- **Material for this exercise**:
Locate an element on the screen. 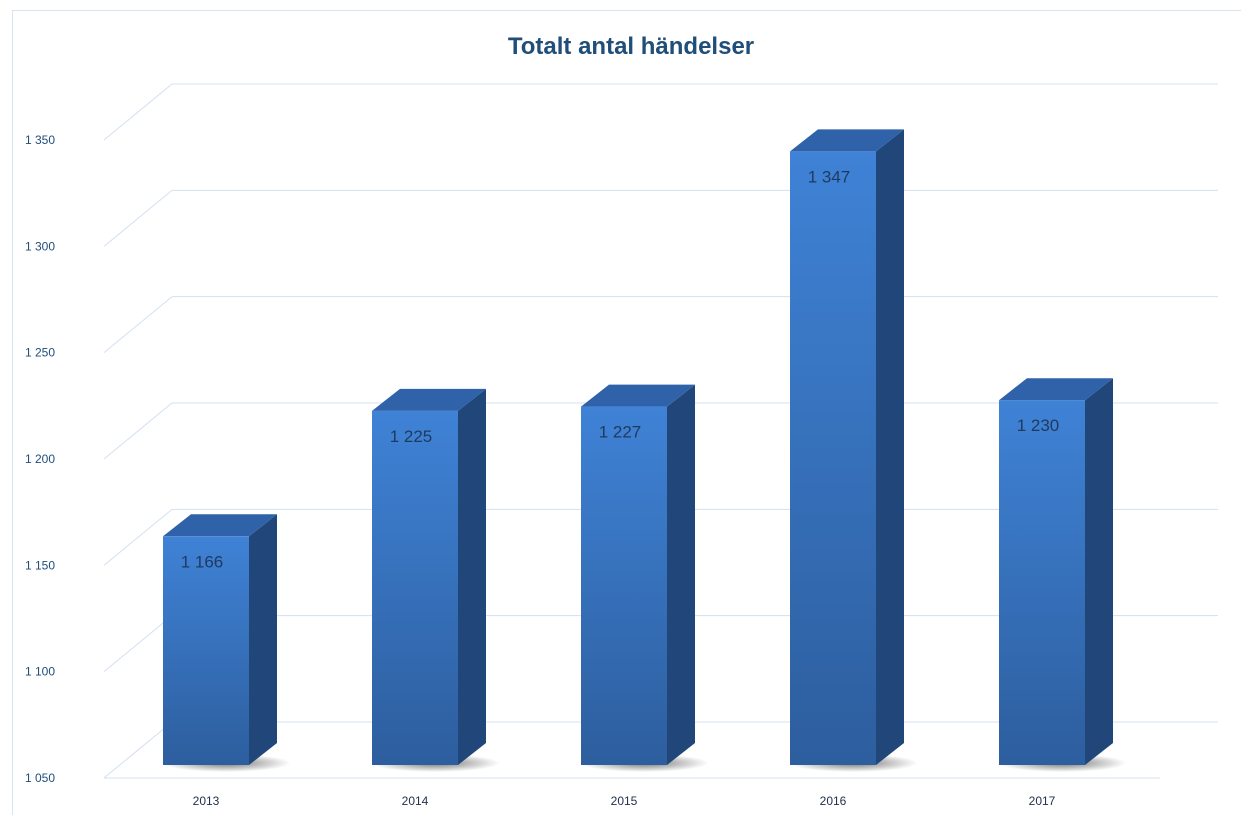  y-tick-label: 1 150 is located at coordinates (40, 565).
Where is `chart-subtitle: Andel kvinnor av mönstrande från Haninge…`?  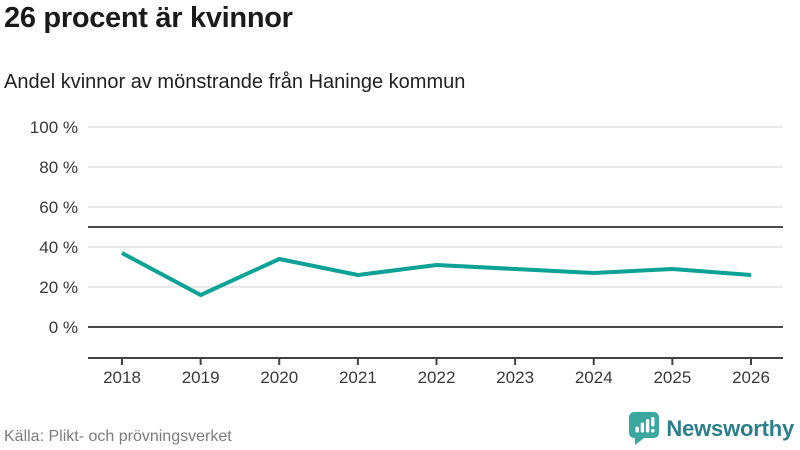 chart-subtitle: Andel kvinnor av mönstrande från Haninge… is located at coordinates (235, 82).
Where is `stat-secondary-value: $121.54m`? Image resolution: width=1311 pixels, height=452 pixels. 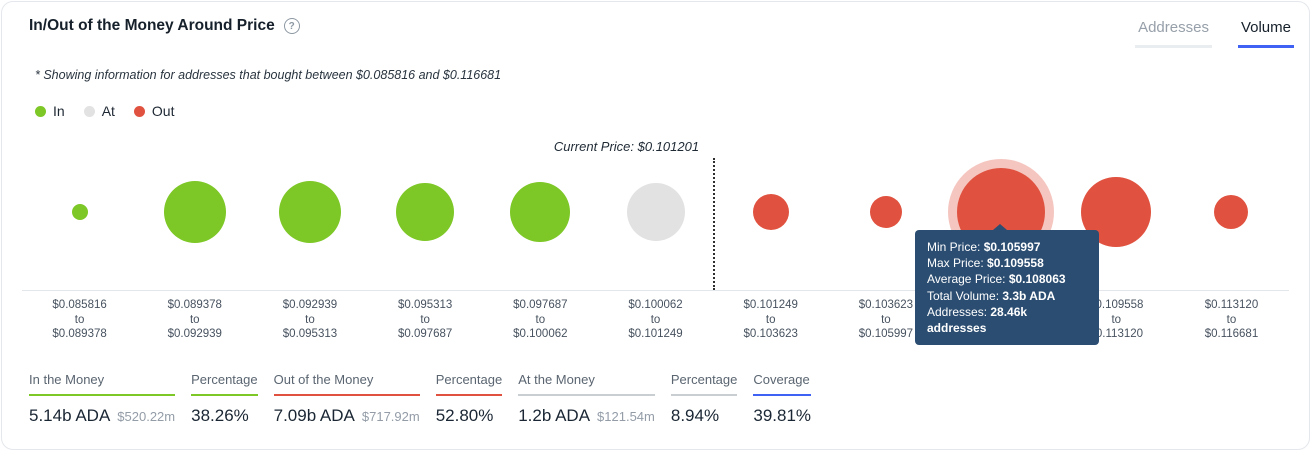
stat-secondary-value: $121.54m is located at coordinates (626, 416).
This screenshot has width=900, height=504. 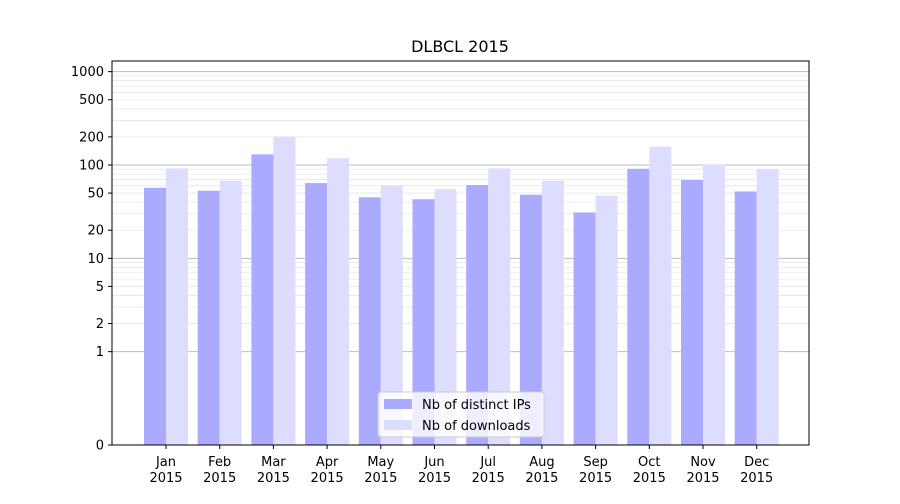 What do you see at coordinates (380, 470) in the screenshot?
I see `x-tick-label: May 2015` at bounding box center [380, 470].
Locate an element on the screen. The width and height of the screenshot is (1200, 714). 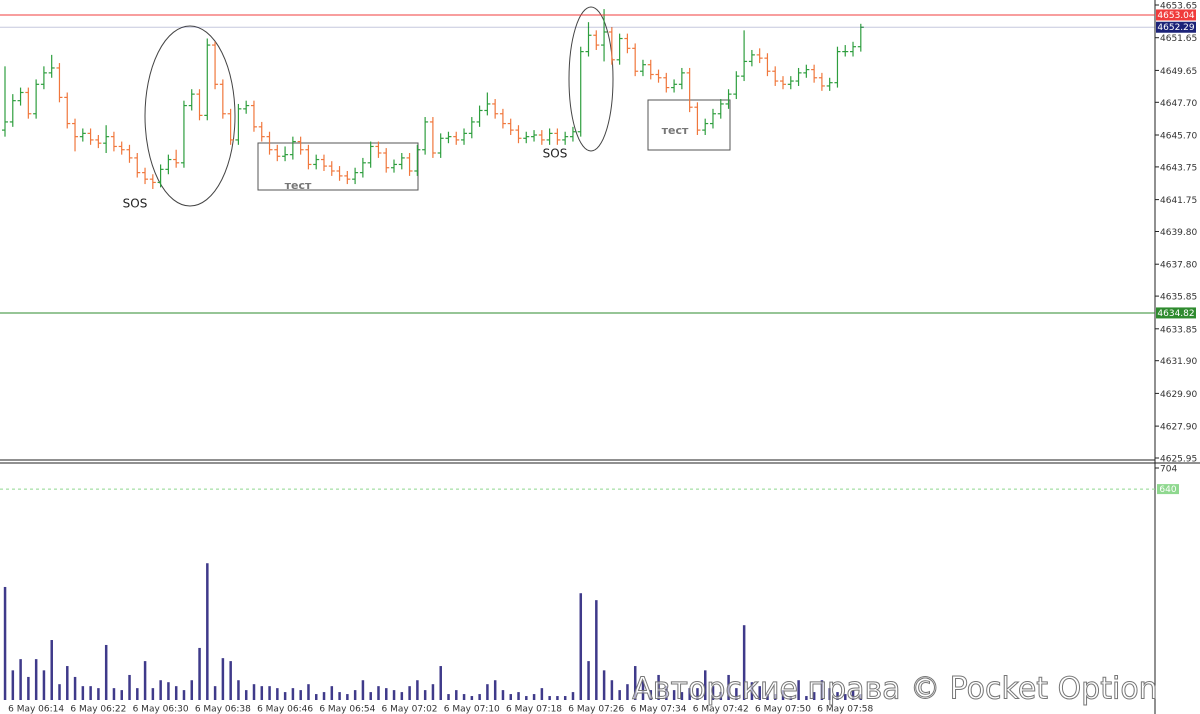
y-tick-label: 4625.95 is located at coordinates (1178, 460).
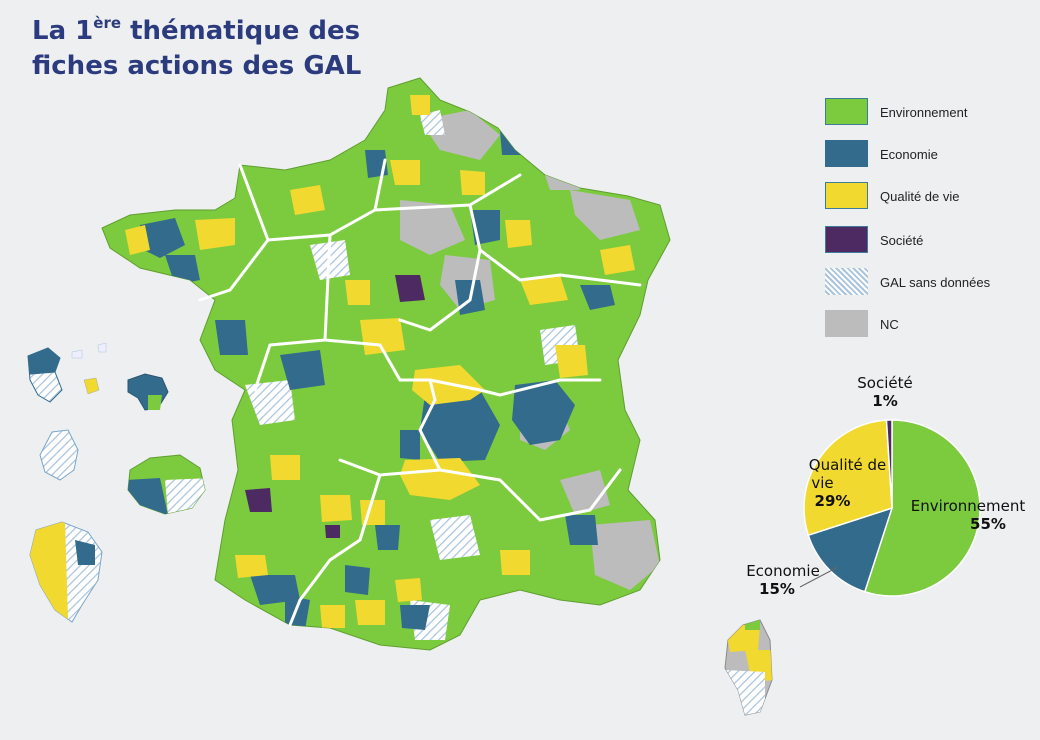  Describe the element at coordinates (166, 484) in the screenshot. I see `reunion-map` at that location.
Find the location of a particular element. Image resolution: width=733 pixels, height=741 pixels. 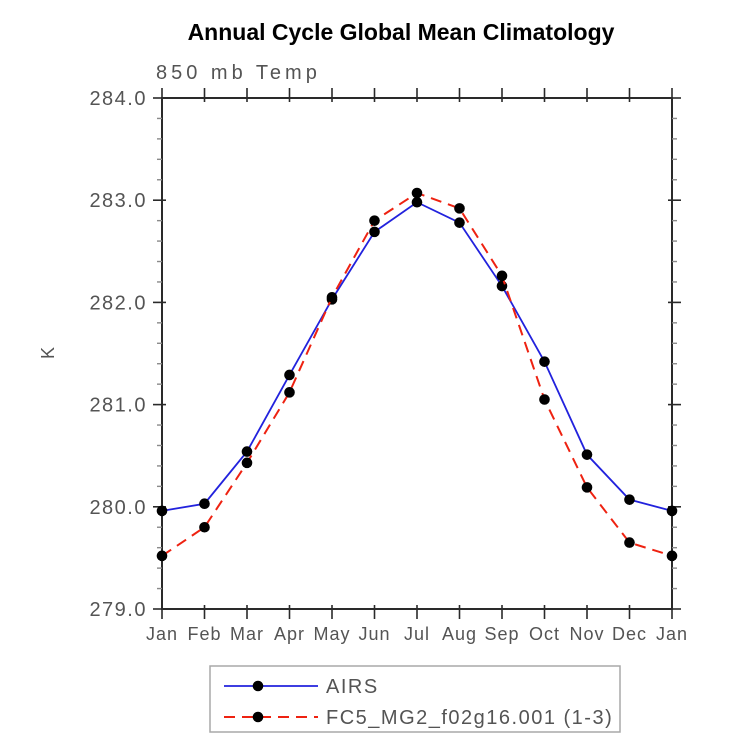

x-tick-label: Mar is located at coordinates (247, 634).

- **To do**: Rewrite the items from the line with "Find the location" through the end of the items, replacing "particular" with "specific" and changing nothing else. Leave the pictures out.

- **Response box**:
Find the location of a specific element. Image resolution: width=733 pixels, height=741 pixels. 

x-tick-label: Mar is located at coordinates (247, 634).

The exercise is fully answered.